TASK DATA -
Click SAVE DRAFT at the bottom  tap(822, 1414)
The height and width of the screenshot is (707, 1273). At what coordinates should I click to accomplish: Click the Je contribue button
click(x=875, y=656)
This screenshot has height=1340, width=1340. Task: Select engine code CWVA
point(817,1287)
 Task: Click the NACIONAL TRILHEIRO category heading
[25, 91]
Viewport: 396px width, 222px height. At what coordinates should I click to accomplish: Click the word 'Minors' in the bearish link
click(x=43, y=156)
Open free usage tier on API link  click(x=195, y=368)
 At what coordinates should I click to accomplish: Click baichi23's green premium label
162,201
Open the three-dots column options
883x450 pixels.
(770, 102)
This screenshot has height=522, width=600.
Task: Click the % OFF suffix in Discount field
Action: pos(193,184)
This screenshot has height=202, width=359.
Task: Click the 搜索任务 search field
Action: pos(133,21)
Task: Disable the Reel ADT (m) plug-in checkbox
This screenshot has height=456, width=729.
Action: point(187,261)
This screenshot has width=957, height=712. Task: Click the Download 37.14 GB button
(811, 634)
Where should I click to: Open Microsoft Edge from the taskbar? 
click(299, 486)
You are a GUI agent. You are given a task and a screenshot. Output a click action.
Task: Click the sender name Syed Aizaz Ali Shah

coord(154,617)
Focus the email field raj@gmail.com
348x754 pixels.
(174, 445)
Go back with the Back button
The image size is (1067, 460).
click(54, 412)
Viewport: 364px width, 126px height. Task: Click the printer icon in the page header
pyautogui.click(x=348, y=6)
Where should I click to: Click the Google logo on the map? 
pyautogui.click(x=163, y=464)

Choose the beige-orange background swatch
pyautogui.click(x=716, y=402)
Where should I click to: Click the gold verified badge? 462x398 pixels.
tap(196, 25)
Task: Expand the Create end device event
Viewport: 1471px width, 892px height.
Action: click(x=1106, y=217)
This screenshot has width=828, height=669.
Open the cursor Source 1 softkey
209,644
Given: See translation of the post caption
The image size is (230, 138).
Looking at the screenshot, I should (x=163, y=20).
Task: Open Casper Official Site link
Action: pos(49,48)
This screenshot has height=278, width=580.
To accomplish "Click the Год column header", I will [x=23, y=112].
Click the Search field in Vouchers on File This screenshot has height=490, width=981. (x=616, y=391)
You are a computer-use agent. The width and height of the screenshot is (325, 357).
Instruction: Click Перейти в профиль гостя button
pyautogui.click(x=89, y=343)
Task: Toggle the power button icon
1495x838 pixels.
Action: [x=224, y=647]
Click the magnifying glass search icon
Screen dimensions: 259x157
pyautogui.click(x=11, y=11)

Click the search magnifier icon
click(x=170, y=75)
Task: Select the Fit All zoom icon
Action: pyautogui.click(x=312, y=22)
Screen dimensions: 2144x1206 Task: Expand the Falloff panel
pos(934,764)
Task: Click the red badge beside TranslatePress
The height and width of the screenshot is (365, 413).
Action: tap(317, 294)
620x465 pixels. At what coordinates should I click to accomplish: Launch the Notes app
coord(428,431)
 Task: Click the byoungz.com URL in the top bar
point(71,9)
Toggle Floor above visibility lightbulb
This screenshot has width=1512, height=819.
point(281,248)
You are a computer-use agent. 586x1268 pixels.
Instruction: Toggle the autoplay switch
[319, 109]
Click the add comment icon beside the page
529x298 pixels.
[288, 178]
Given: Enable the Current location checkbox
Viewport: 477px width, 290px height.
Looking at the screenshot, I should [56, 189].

EXERCISE PROMPT - Restate the data above word for word, please.

THE ANSWER -
Click SAVE DRAFT at the bottom  tap(822, 1414)
The height and width of the screenshot is (707, 1273). At what coordinates should I click to accomplish: Click the Je contribue button
click(x=875, y=656)
This screenshot has height=1340, width=1340. Task: Select engine code CWVA
point(817,1287)
 Task: Click the NACIONAL TRILHEIRO category heading
[25, 91]
Viewport: 396px width, 222px height. At what coordinates should I click to accomplish: Click the word 'Minors' in the bearish link
click(x=43, y=156)
Open free usage tier on API link  click(x=195, y=368)
 At what coordinates should I click to accomplish: Click baichi23's green premium label
162,201
Open the three-dots column options
883x450 pixels.
(770, 102)
This screenshot has height=522, width=600.
Task: Click the % OFF suffix in Discount field
Action: pos(193,184)
This screenshot has height=202, width=359.
Task: Click the 搜索任务 search field
Action: pos(133,21)
Task: Disable the Reel ADT (m) plug-in checkbox
This screenshot has height=456, width=729.
Action: point(187,261)
This screenshot has width=957, height=712. Task: Click the Download 37.14 GB button
(811, 634)
Where should I click to: Open Microsoft Edge from the taskbar? 
click(299, 486)
You are a GUI agent. You are given a task and a screenshot. Output a click action.
Task: Click the sender name Syed Aizaz Ali Shah

coord(154,617)
Focus the email field raj@gmail.com
348x754 pixels.
(174, 445)
Go back with the Back button
The image size is (1067, 460).
click(54, 412)
Viewport: 364px width, 126px height. Task: Click the printer icon in the page header
pyautogui.click(x=348, y=6)
Where should I click to: Click the Google logo on the map? 
pyautogui.click(x=163, y=464)

Choose the beige-orange background swatch
pyautogui.click(x=716, y=402)
Where should I click to: Click the gold verified badge? 462x398 pixels.
tap(196, 25)
Task: Expand the Create end device event
Viewport: 1471px width, 892px height.
Action: click(x=1106, y=217)
This screenshot has width=828, height=669.
Open the cursor Source 1 softkey
209,644
Given: See translation of the post caption
The image size is (230, 138).
Looking at the screenshot, I should (x=163, y=20).
Task: Open Casper Official Site link
Action: pos(49,48)
This screenshot has height=278, width=580.
To accomplish "Click the Год column header", I will [x=23, y=112].
Click the Search field in Vouchers on File This screenshot has height=490, width=981. (x=616, y=391)
You are a computer-use agent. The width and height of the screenshot is (325, 357).
Instruction: Click Перейти в профиль гостя button
pyautogui.click(x=89, y=343)
Task: Toggle the power button icon
1495x838 pixels.
Action: [x=224, y=647]
Click the magnifying glass search icon
Screen dimensions: 259x157
pyautogui.click(x=11, y=11)

Click the search magnifier icon
click(x=170, y=75)
Task: Select the Fit All zoom icon
Action: pyautogui.click(x=312, y=22)
Screen dimensions: 2144x1206 Task: Expand the Falloff panel
pos(934,764)
Task: Click the red badge beside TranslatePress
The height and width of the screenshot is (365, 413).
Action: tap(317, 294)
620x465 pixels. At what coordinates should I click to accomplish: Launch the Notes app
coord(428,431)
 Task: Click the byoungz.com URL in the top bar
point(71,9)
Toggle Floor above visibility lightbulb
This screenshot has width=1512, height=819.
point(281,248)
You are a computer-use agent. 586x1268 pixels.
Instruction: Toggle the autoplay switch
[319, 109]
Click the add comment icon beside the page
529x298 pixels.
[288, 178]
Given: Enable the Current location checkbox
Viewport: 477px width, 290px height.
Looking at the screenshot, I should [56, 189].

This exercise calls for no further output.